The next one, of course.

The next WHAT? Word? Where? Are you claiming it can read the user's
mind? Because that makes no sense and I flatly disbelieve it.

The next word that starts with "ex".

[various implied insults and other nonsense deleted]

Such as
"It /does/ require such exotic mnemotic talents as "remember what you
started doing two seconds ago" and "manage to keep track of what
you're trying to do for more than two breaths at a time". Presumably
this /could/ be taxing for the ADHD generation I suppose, but then
these are unlikely to become programmers in the first place."

Your strategy of trying to pass off arguments as "insults" just
because you cannot rebut them isn't actually going to convince very
many.

using the mouse
to type on an on-screen keyboard would probably be about as good for
you as your actual typing style is.

No, I expect it would be slow and awkward. And I don't care for your
rude and insulting and arrogant claims of superiority in your "typing
style" and other respects. You may have an unusual memory capability;
unfortunately you've obviously let it swell your head.

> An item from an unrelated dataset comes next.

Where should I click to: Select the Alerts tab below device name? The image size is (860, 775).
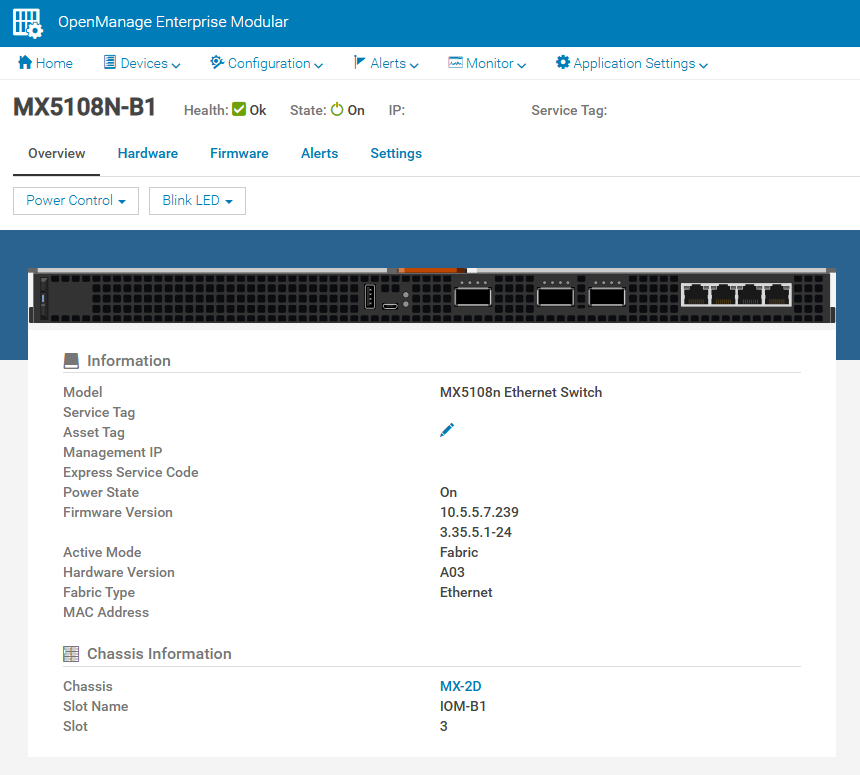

Yes, this is an entry requirement before the secret guild of touch
typers will even consider you for the initiation ritual.

We are /so/ elite I can hardly believe it.

It is something to overcome, certainly. But it is far from an
insurmountable task.

It is, however, a completely avoidable one,

Of course. Learning to walk is also an avoidable task, but that
doesn't /necessarily/ make it a good idea.

[amusing analogy snipped]

If there are very many, you typically either refine your search or
else adapt a different strategy.

Of which the first option requires memorization of the document and
the second means to use scrolling. I rest my case.

Of which the first conclusion is erroneous and the second incomplete.
Your case remains in full backpedalling motion.

Your failure to understand the backspace function doesn't make that
function any less useful.

Oh, I understand it just fine. Enough to know how broken such behavior
is, as it breaks fundamental rules of user-interface behavior far
deeper than such superficialities as, say, CUA keybindings vs. wacky
ones.

What rules are those, pray tell?

[implied insults deleted]

None of the nasty things that you have said or implied about me are at
all true.

So you consider that you were entirely successful in using emacs back
in the day?

MDI was discontinued by Microsoft a number of years back and Ctrl-Tab
has been an unreliable manner of switching between different documents
since.

But sometimes it works (e.g. in Firefox to switch tabs); if it works
in a given application it works consistently. And most apps just use
multiple top-level windows, which submit to alt-tab switching.

I find that "most apps" do not.

Depending on what you mean by "master", of course. Truly mastering
emacs is probably a futile endeavour.

All the more reason to avoid it. That sort of trait is fine and dandy
in a game like chess, but not in a productivity tool.

You're not going to truly master Word either so you better stop using
it.


I described this earlier, but [insult deleted]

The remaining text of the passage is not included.